Jordan Daykin isn’t an obvious success story. He struggled at school and quit at 13 after suffering from bullying.
But in the next seven years he invented GripIt, a special fixing that would be sold in hundreds of shops. Then he won funding in BBC2’s Dragons’ Den, and two years on he heads up a £10million business.
Now 20, Daykin is also the subject of a BBC 2 documentary about Dragon’s Den entrepreneurs, Pitches to Riches, due to air on Sunday, where we see how he turned a clever idea into his own company employing 20 people – without a single academic qualification.
Not everyone is academic. In my case, the teachers used to go mad because I used to work but when I went to an exam I got nervous and just failed. I left school when I was 13 and learnt from tutors instead.
At that time, my dad was working overseas, so I moved in with my nan and grandad’s house.

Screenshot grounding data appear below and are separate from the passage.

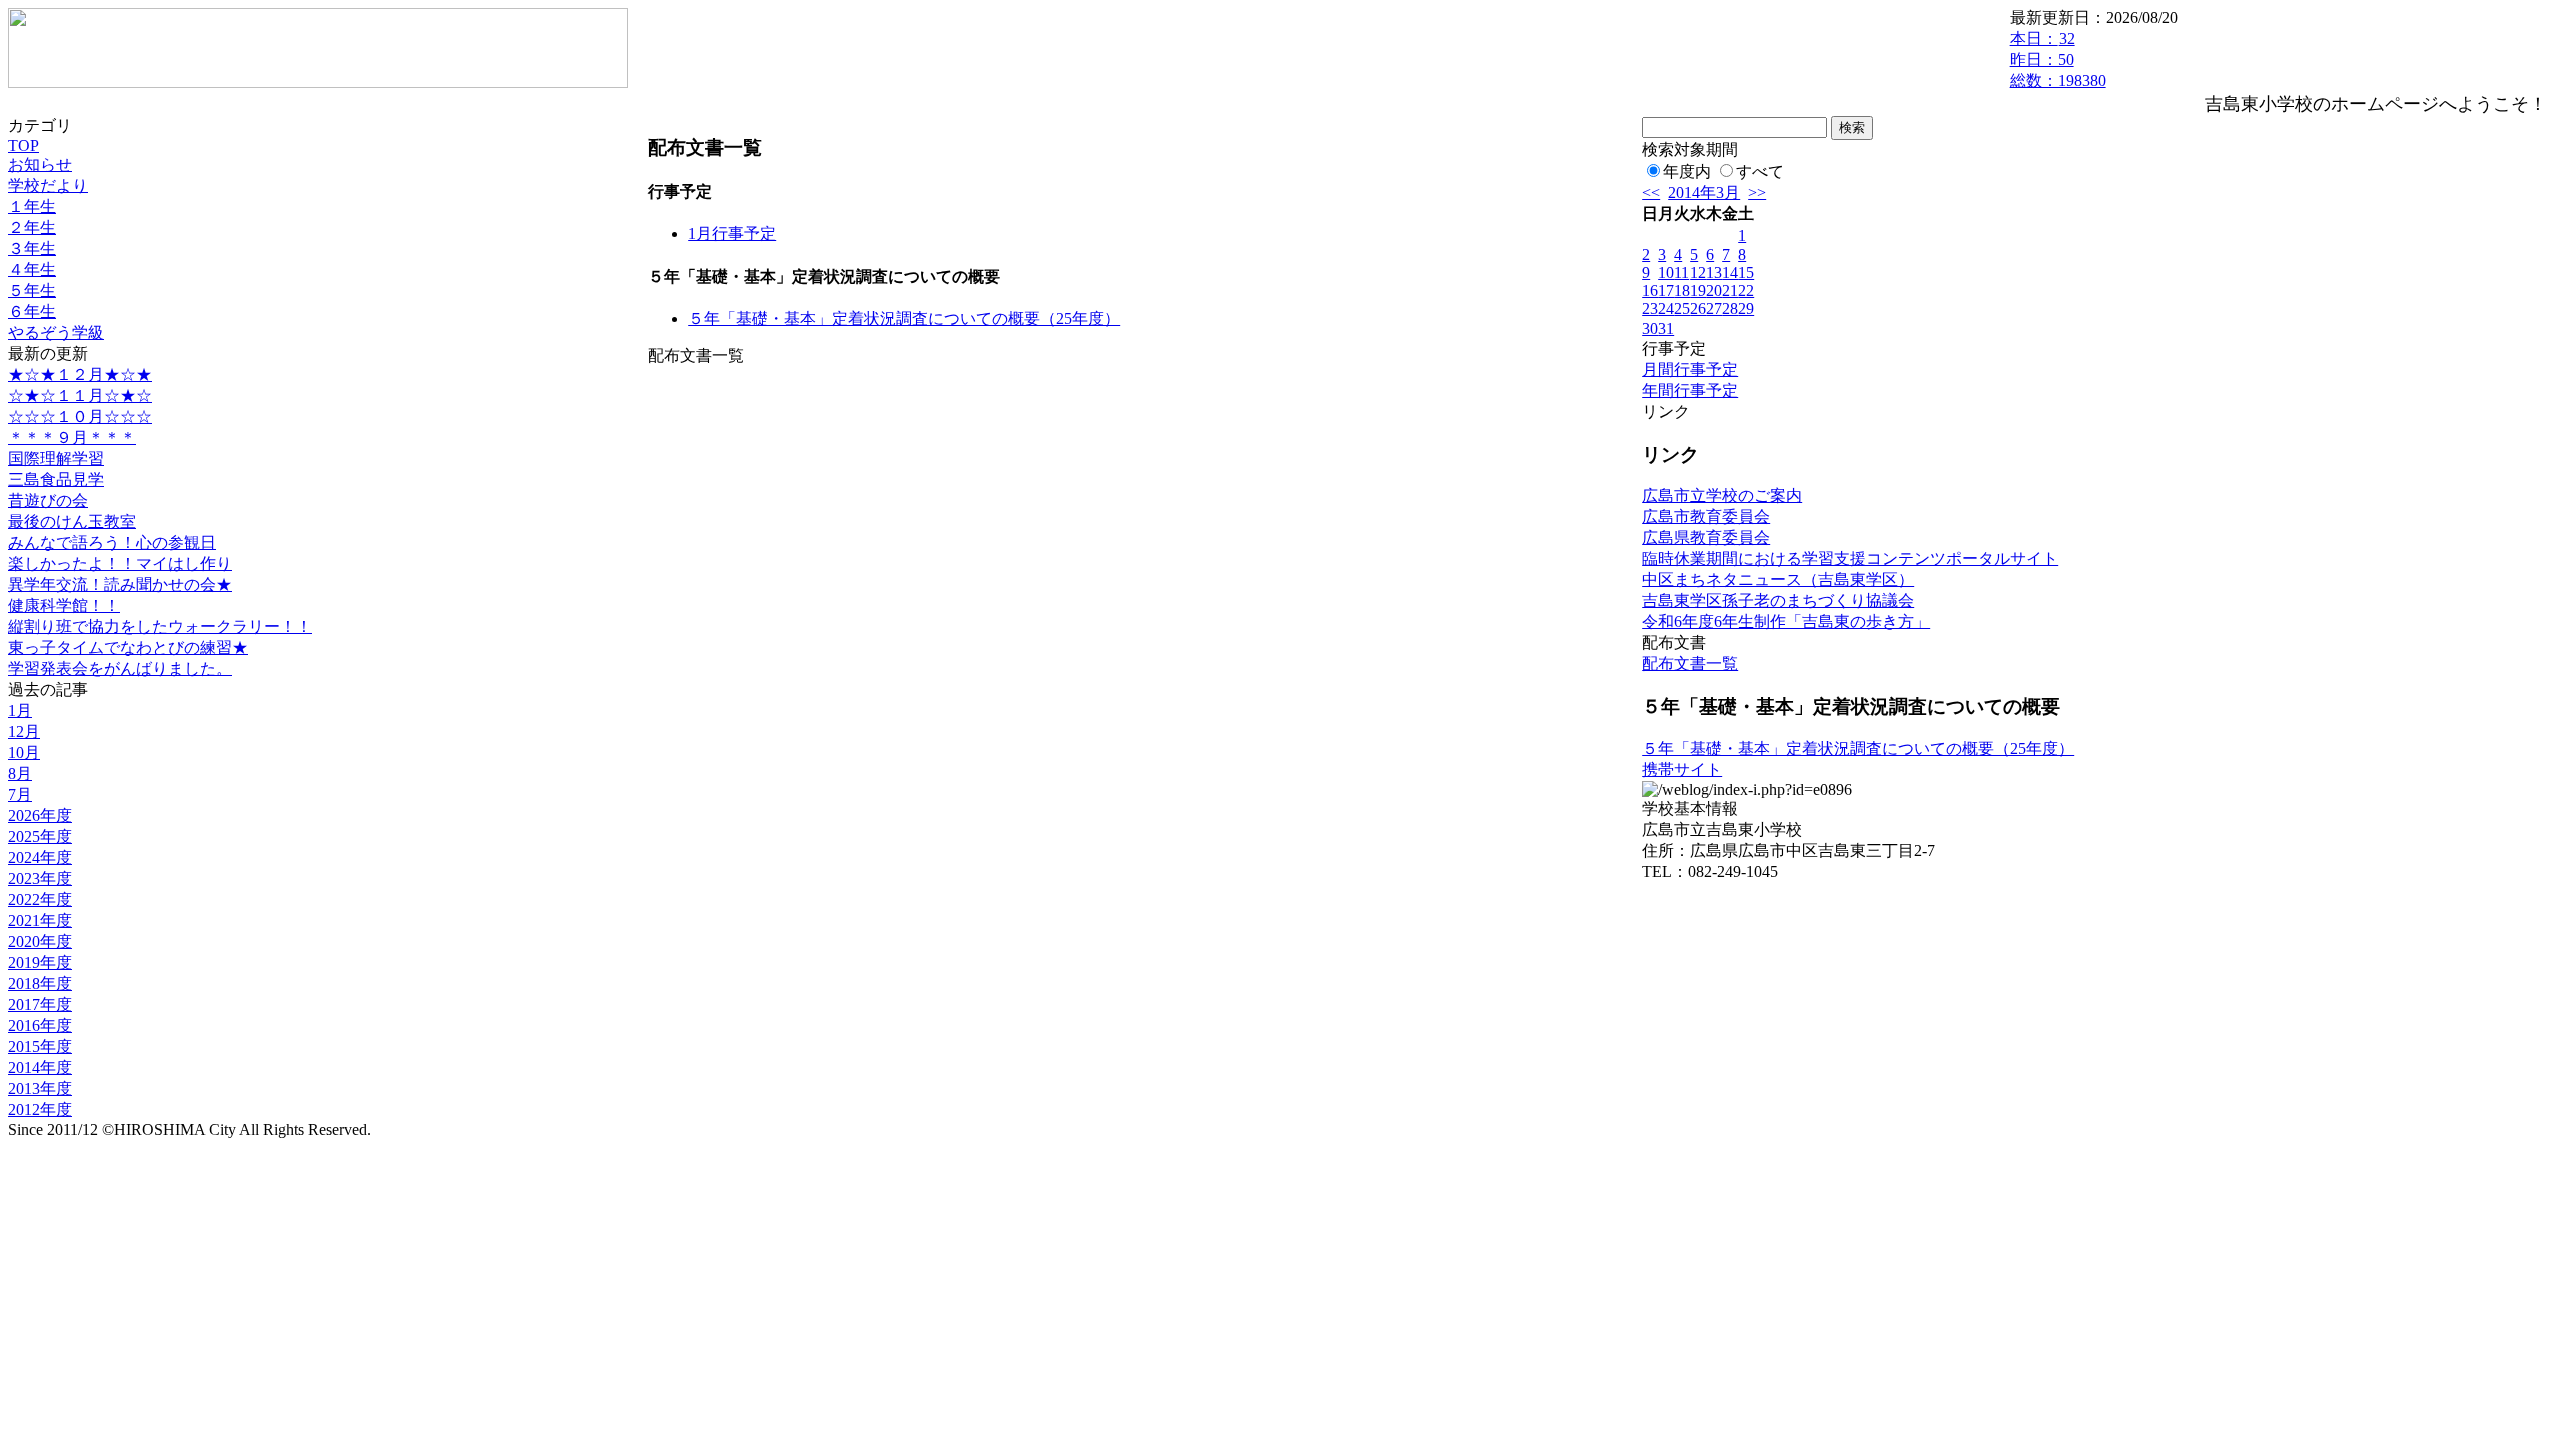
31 (1666, 328)
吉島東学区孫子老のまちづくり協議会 (1778, 600)
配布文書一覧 (1690, 663)
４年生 (32, 269)
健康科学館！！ (64, 605)
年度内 (1687, 171)
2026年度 (40, 815)
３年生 (32, 248)
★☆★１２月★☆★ (80, 374)
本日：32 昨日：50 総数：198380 (2058, 59)
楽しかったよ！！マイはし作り (120, 563)
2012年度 (40, 1109)
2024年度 (40, 857)
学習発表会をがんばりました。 (120, 668)
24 (1666, 308)
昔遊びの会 (48, 500)
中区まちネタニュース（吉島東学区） (1778, 579)
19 (1698, 290)
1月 (20, 710)
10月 (24, 752)
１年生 (32, 206)
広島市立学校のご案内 (1722, 495)
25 (1682, 308)
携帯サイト (1682, 769)
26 (1698, 308)
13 (1714, 272)
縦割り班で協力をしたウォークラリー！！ (160, 626)
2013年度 (40, 1088)
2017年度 (40, 1004)
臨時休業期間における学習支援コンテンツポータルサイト (1850, 558)
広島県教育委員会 (1706, 537)
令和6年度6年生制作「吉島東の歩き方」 (1786, 621)
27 (1714, 308)
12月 (24, 731)
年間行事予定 (1690, 390)
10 (1666, 272)
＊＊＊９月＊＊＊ (72, 437)
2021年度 (40, 920)
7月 (20, 794)
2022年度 (40, 899)
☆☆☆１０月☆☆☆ (80, 416)
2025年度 (40, 836)
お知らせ (40, 164)
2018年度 (40, 983)
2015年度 (40, 1046)
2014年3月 (1704, 192)
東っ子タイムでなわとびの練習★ (128, 647)
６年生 (32, 311)
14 (1730, 272)
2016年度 (40, 1025)
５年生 (32, 290)
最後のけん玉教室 (72, 521)
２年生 (32, 227)
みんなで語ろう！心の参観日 (112, 542)
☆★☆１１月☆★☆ (80, 395)
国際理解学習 (56, 458)
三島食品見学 (56, 479)
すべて (1760, 171)
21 (1730, 290)
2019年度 (40, 962)
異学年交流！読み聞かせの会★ (120, 584)
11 (1681, 272)
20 (1714, 290)
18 (1682, 290)
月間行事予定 (1690, 369)
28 (1730, 308)
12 (1698, 272)
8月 (20, 773)
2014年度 (40, 1067)
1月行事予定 (732, 233)
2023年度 (40, 878)
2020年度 (40, 941)
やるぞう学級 (56, 332)
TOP (23, 145)
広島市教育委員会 (1706, 516)
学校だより (48, 185)
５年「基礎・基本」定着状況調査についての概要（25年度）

They didn’t have a spare room, so they converted the garage into one for me.
I was quite a fussy teenager and I wanted a curtain. My granddad and I were trying to fix the curtain rail and we couldn’t find anything that would work. We went into his garden shed and cut up bits of spare plastic and anything we had. It worked.
A couple of weeks later I wanted to hang a TV. I searched online, but there was nothing out there. I have always had a knack for finding a gap in the market. I went to my grandad and he said: “Let’s do it.”
Doing all the patents and marketing took me four years. We launched in 2012. I managed to get it into roughly 500 stores in the first year. Then it was a case of applying to Dragons’ Den.
That was nerve wracking. You get three minutes for your pitch and they get two hours of questioning. I was there for an hour and a half.
We got £80,00 from Deborah Meaden. Up until then, I had done everything from my grandparents’ house, but now we have take our own industrial unit. We bought some machines to automate the product and went from there.
Now we are in 3,000 stores and we export to 32 countries.
At first it was just me and now we are 20. At the beginning I had four friends who used to help me. I said: “If it ever gets big, there is a job for you.” They know how the business works.
Our three-year plan is to go to the US and Australia. We will be adding 15,000 more stores and bringing out new products. It’s going to be busy.
My grandfather is 82 now. He is overwhelmed by the business’ success. In the documentary, when they tell him the company is worth £10million, he bursts into tears. I go round every day and tell him what has happened, and his face lights up.
Not being academically successful isn’t the end of the road. If you try hard, you can go somewhere. But nothing was handed to me on a plate – I had to go and take it.